Instructions to follow
Your task is to repeat the data exactly, every line of it.

Dataset records
━━━━━━━━━━

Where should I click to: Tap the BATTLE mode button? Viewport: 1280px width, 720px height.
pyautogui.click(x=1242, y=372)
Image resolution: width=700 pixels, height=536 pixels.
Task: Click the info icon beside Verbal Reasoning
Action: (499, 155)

━━━━━━━━━━

Solution to the exercise
Where should I click to: Tap the BATTLE mode button? Viewport: 1280px width, 720px height.
pyautogui.click(x=1242, y=372)
Image resolution: width=700 pixels, height=536 pixels.
Task: Click the info icon beside Verbal Reasoning
Action: (499, 155)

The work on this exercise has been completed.